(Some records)
* * * * * * * * *

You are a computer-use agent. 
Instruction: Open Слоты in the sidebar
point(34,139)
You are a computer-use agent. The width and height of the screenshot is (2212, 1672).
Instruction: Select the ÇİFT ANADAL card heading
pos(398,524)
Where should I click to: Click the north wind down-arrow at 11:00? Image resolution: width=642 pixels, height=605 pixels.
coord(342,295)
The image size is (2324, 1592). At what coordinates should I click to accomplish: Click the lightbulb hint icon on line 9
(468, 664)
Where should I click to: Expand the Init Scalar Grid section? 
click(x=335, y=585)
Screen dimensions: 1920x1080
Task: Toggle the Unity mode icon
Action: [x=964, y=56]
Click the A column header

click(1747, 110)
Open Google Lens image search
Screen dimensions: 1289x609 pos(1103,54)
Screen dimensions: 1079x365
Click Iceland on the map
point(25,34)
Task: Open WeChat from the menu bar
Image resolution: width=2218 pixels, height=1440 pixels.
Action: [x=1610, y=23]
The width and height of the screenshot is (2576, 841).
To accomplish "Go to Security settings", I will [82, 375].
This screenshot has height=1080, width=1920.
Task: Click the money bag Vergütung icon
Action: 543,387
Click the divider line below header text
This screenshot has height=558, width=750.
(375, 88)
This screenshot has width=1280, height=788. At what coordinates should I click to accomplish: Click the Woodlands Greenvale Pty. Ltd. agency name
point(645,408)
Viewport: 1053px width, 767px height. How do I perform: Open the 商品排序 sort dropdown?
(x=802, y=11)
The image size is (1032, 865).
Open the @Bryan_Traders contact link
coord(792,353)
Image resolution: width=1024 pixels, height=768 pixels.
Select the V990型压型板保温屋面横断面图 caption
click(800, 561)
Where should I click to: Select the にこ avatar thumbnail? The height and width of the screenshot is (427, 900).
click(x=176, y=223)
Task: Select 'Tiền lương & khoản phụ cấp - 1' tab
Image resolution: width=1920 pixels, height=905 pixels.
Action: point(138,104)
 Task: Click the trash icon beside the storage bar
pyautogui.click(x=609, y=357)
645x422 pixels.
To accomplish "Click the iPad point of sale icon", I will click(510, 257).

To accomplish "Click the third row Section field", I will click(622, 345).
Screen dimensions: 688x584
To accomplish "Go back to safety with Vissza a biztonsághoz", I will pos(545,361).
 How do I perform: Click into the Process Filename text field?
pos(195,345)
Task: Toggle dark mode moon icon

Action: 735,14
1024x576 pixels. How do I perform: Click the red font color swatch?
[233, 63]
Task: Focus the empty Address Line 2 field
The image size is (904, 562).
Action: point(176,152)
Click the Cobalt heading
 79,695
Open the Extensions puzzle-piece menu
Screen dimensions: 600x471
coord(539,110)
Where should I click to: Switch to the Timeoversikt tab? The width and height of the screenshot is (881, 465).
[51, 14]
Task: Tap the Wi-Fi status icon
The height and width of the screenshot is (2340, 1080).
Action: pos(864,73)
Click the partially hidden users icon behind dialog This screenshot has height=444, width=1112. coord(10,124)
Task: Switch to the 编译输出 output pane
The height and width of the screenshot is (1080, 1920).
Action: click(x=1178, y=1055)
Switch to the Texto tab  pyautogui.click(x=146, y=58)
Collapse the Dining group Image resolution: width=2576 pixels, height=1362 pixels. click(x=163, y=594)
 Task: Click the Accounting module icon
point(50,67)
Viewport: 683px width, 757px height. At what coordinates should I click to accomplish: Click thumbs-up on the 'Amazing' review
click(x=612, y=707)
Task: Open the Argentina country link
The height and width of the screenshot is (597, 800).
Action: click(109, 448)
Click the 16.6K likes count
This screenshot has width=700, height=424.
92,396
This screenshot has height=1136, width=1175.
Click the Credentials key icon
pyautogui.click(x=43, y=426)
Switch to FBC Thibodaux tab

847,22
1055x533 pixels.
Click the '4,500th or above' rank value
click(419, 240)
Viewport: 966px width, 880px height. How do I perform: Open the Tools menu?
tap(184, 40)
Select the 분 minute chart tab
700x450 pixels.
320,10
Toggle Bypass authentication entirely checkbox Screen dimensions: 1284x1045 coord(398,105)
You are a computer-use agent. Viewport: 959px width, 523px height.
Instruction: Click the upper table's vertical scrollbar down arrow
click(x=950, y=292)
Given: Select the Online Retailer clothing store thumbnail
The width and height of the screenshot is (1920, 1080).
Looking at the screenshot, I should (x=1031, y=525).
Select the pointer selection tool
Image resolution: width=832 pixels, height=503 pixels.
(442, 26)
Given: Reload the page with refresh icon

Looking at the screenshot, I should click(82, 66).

* * * * * * * * *

WHAT THE TASK ASKS
Please reproduce all of the records above line for line, without altering anything.

OUTPUT OF THE EXERCISE
You are a computer-use agent. 
Instruction: Open Слоты in the sidebar
point(34,139)
You are a computer-use agent. The width and height of the screenshot is (2212, 1672).
Instruction: Select the ÇİFT ANADAL card heading
pos(398,524)
Where should I click to: Click the north wind down-arrow at 11:00? Image resolution: width=642 pixels, height=605 pixels.
coord(342,295)
The image size is (2324, 1592). At what coordinates should I click to accomplish: Click the lightbulb hint icon on line 9
(468, 664)
Where should I click to: Expand the Init Scalar Grid section? 
click(x=335, y=585)
Screen dimensions: 1920x1080
Task: Toggle the Unity mode icon
Action: [x=964, y=56]
Click the A column header

click(1747, 110)
Open Google Lens image search
Screen dimensions: 1289x609 pos(1103,54)
Screen dimensions: 1079x365
Click Iceland on the map
point(25,34)
Task: Open WeChat from the menu bar
Image resolution: width=2218 pixels, height=1440 pixels.
Action: [x=1610, y=23]
The width and height of the screenshot is (2576, 841).
To accomplish "Go to Security settings", I will [82, 375].
This screenshot has height=1080, width=1920.
Task: Click the money bag Vergütung icon
Action: 543,387
Click the divider line below header text
This screenshot has height=558, width=750.
(375, 88)
This screenshot has width=1280, height=788. At what coordinates should I click to accomplish: Click the Woodlands Greenvale Pty. Ltd. agency name
point(645,408)
Viewport: 1053px width, 767px height. How do I perform: Open the 商品排序 sort dropdown?
(x=802, y=11)
The image size is (1032, 865).
Open the @Bryan_Traders contact link
coord(792,353)
Image resolution: width=1024 pixels, height=768 pixels.
Select the V990型压型板保温屋面横断面图 caption
click(800, 561)
Where should I click to: Select the にこ avatar thumbnail? The height and width of the screenshot is (427, 900).
click(x=176, y=223)
Task: Select 'Tiền lương & khoản phụ cấp - 1' tab
Image resolution: width=1920 pixels, height=905 pixels.
Action: point(138,104)
 Task: Click the trash icon beside the storage bar
pyautogui.click(x=609, y=357)
645x422 pixels.
To accomplish "Click the iPad point of sale icon", I will click(510, 257).

To accomplish "Click the third row Section field", I will click(622, 345).
Screen dimensions: 688x584
To accomplish "Go back to safety with Vissza a biztonsághoz", I will pos(545,361).
 How do I perform: Click into the Process Filename text field?
pos(195,345)
Task: Toggle dark mode moon icon

Action: 735,14
1024x576 pixels. How do I perform: Click the red font color swatch?
[233, 63]
Task: Focus the empty Address Line 2 field
The image size is (904, 562).
Action: point(176,152)
Click the Cobalt heading
 79,695
Open the Extensions puzzle-piece menu
Screen dimensions: 600x471
coord(539,110)
Where should I click to: Switch to the Timeoversikt tab? The width and height of the screenshot is (881, 465).
[51, 14]
Task: Tap the Wi-Fi status icon
The height and width of the screenshot is (2340, 1080).
Action: pos(864,73)
Click the partially hidden users icon behind dialog This screenshot has height=444, width=1112. coord(10,124)
Task: Switch to the 编译输出 output pane
The height and width of the screenshot is (1080, 1920).
Action: click(x=1178, y=1055)
Switch to the Texto tab  pyautogui.click(x=146, y=58)
Collapse the Dining group Image resolution: width=2576 pixels, height=1362 pixels. click(x=163, y=594)
 Task: Click the Accounting module icon
point(50,67)
Viewport: 683px width, 757px height. At what coordinates should I click to accomplish: Click thumbs-up on the 'Amazing' review
click(x=612, y=707)
Task: Open the Argentina country link
The height and width of the screenshot is (597, 800).
Action: click(109, 448)
Click the 16.6K likes count
This screenshot has width=700, height=424.
92,396
This screenshot has height=1136, width=1175.
Click the Credentials key icon
pyautogui.click(x=43, y=426)
Switch to FBC Thibodaux tab

847,22
1055x533 pixels.
Click the '4,500th or above' rank value
click(419, 240)
Viewport: 966px width, 880px height. How do I perform: Open the Tools menu?
tap(184, 40)
Select the 분 minute chart tab
700x450 pixels.
320,10
Toggle Bypass authentication entirely checkbox Screen dimensions: 1284x1045 coord(398,105)
You are a computer-use agent. Viewport: 959px width, 523px height.
Instruction: Click the upper table's vertical scrollbar down arrow
click(x=950, y=292)
Given: Select the Online Retailer clothing store thumbnail
The width and height of the screenshot is (1920, 1080).
Looking at the screenshot, I should (x=1031, y=525).
Select the pointer selection tool
Image resolution: width=832 pixels, height=503 pixels.
(442, 26)
Given: Reload the page with refresh icon

Looking at the screenshot, I should click(82, 66).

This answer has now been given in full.